RECORDS TO USE
[Start of section]
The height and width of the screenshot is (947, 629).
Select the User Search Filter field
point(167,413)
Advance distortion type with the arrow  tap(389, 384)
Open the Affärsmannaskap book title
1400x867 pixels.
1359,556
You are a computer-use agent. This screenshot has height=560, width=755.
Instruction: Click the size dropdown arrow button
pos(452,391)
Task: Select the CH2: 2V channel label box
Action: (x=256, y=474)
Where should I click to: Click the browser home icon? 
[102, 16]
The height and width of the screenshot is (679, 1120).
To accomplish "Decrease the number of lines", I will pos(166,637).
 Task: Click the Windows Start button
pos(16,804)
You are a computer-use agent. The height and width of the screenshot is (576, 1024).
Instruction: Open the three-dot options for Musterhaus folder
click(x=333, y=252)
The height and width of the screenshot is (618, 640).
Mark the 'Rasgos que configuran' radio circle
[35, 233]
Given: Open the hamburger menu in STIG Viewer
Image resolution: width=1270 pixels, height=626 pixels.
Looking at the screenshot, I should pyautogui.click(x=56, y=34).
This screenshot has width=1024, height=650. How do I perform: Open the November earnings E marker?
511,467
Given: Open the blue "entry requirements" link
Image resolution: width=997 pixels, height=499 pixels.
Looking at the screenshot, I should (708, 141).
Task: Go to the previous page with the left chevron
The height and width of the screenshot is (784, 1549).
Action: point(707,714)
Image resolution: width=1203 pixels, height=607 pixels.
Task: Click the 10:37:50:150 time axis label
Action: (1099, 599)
[End of section]
INSTRUCTIONS FOR THE TASK
Please determine how many lines in the entries contain the word "Given" and answer with the number alone.

RESULT
2